In article 1626 of the Civil Code it is declared that a legacy under a particular title gives to the legatee the title to "the thing bequeathed" from the time of the death of the testator, which title may be transmitted to the heirs or assigns of the legatee; but that the legatee cannot take possession of "the thing bequeathed" or claim the interest thereon or the proceeds thereof, except from the date on which he demands delivery thereof, or from the date on which delivery is made voluntarily. And in article 1631 it is declared that the interest on "the thing bequeathed", *Page 308 
or the proceeds — meaning revenues — thereof, shall inure to the legatee from the time of the death of the testator: (1) when it is so declared in the will, or (2) when the legacy consists of an annuity or a pension given for the purpose of maintenance. These articles of the Code are applicable to a cash dividend on a legacy consisting of shares of stock in a corporation; but the articles are not applicable to a stock dividend unless in the peculiar circumstances of the case the stock dividend is dealt with as revenue derived from "the thing bequeathed." In the present case the stock dividend is not revenue derived from — but is a part of — the thing bequeathed.

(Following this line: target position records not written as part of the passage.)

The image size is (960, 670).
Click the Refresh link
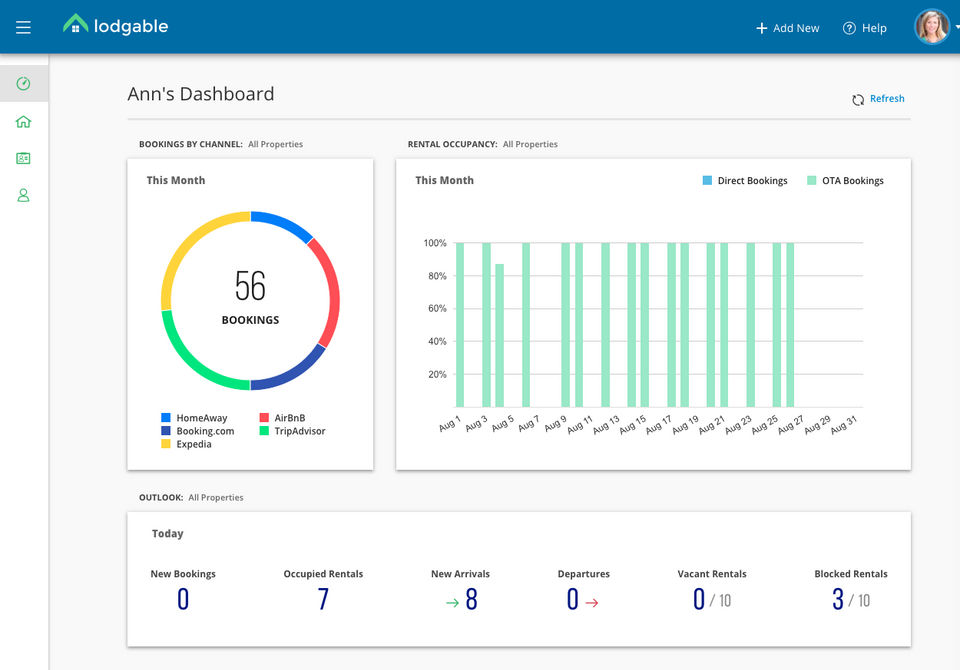[887, 99]
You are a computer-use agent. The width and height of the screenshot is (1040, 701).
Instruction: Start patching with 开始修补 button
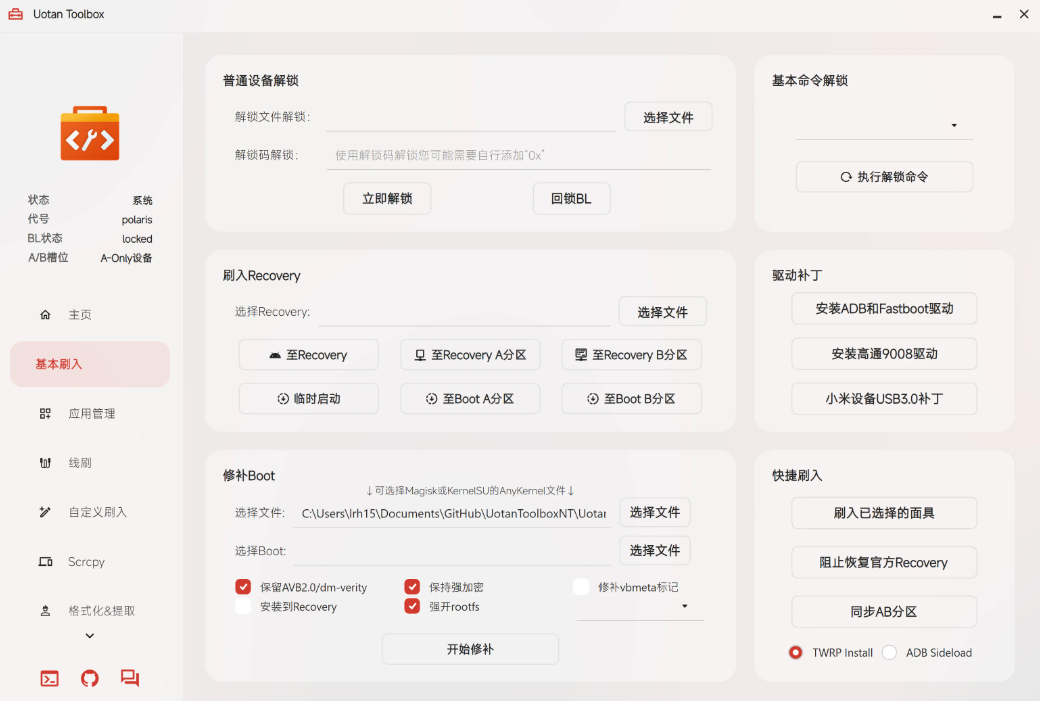[x=470, y=648]
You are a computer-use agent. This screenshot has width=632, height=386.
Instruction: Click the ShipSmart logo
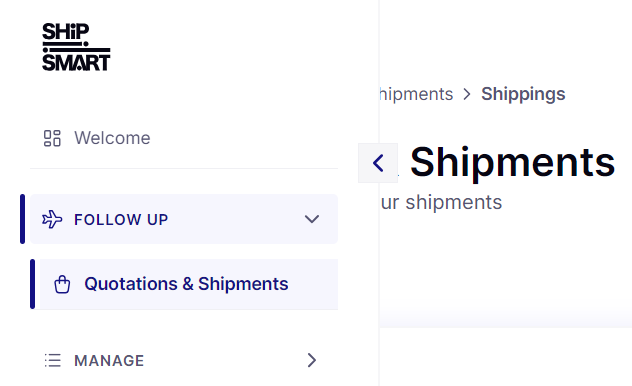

In some of the cases to which we have referred an attempt was made to distinguish between a stock dividend, on the one hand, and a stock split-up, or new shares resulting from a reorganization of the corporation, on the other hand. But such a distinction is only nominal if the newly issued stock is merely new evidence, or a new representative, or additional evidence, or an additional representative, of the original incorporeal property which was evidenced or represented by the original shares of stock; for, if that is so, it matters not whether the newly issued shares result from the declaring of a stock dividend, or from a stock split-up, or from a reorganization. The question in any such case is whether the issuing of the new stock — whether as a stock dividend or as a result of a stock split-up or as the result of a reorganization — effects an actual change in the identity of the incorporeal *Page 309 
property which was represented by the original shares of stock.
The judgment appealed from is annulled; and the testamentary executor is directed now to deliver to Miss Dorothy Spencer the three certificates representing the forty shares of the capital stock of the Times-Picayune Publishing Company. The costs of this proceeding are to be borne by the estate of the testatrix.
PONDER and HAMITER, JJ., dissent.
FOURNET, J., dissents and assigns reasons.